BAND MANAGER The past couple of summers we've listened to tales of Will's classmates scattering around the country on internships in their fields of interest. This past year, starting in September, Will began contacting bands, venues, and record labels about a summer internship.

He was encouraged about his prospects at a Chicago music venue, particularly when a colleague of his roommate's mother knew the owner and put in a good word for him. (How's that for a convoluted connection? That's what makes the world go 'round, though.) Alas, they hired a previous intern and didn't have a place for Will.

While the venue gig was falling apart, Will's employer here in Grinnell phoned his daughter's boyfriend who worked for an independent record label in Chicago. (Another convoluted connection!) So Will pursued that opportunity. Meanwhile, Will's roommate's mother's colleague told Will to call an entertainment manager he knew. And wouldn't you know it, both places wanted my boy.

Will took the gig with the manager because it was offered first and because it would be full-time. Working 40 hours a week will afford Will more hands-on learning experiences. And that's what it's all about. You don't work for free otherwise.

Two days after finals ended, Will was home long enough to do his laundry. Then he was on his way to Chicago. Initially he was staying with a teammate in a close-in suburb. He just moved into a room on the north side.

For a lot of people Will's age (20), college is about leaving home and finding their way in the world.
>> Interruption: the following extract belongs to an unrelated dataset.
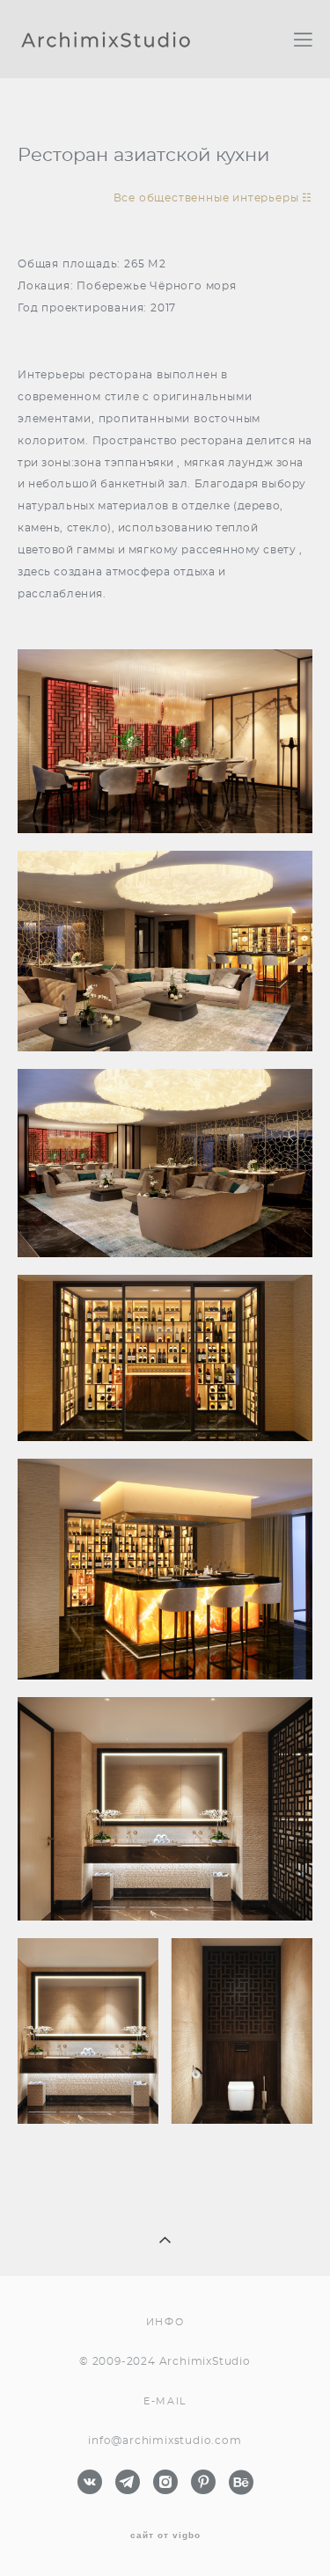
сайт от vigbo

While Will has engaged in a lot of self-discovery and maturation in his 3 years at Grinnell College, he hasn't left home. Oh sure, he lives on campus, but it's just a block from our house. This summer internship is about more than just learning the music business from the ground floor: It's also about getting out on his own. Exciting stuff.

"Politics is the gentle art of getting votes from the poor and campaign funds from the rich, by promising to protect each from the other." - Oscar Ameringer

"A politician is a fellow who will lay down your life for his country." - Texas Guinan

"I offer my opponents a bargain: if they will stop telling lies about us, I will stop telling the truth about them." - Adlai Stevenson in a campaign speech, 1952

"The heaviest penalty for declining to rule is to be ruled by someone inferior to yourself." - Plato

And that's all, folks! It will probably be early August before we can do this again. Have a great summer.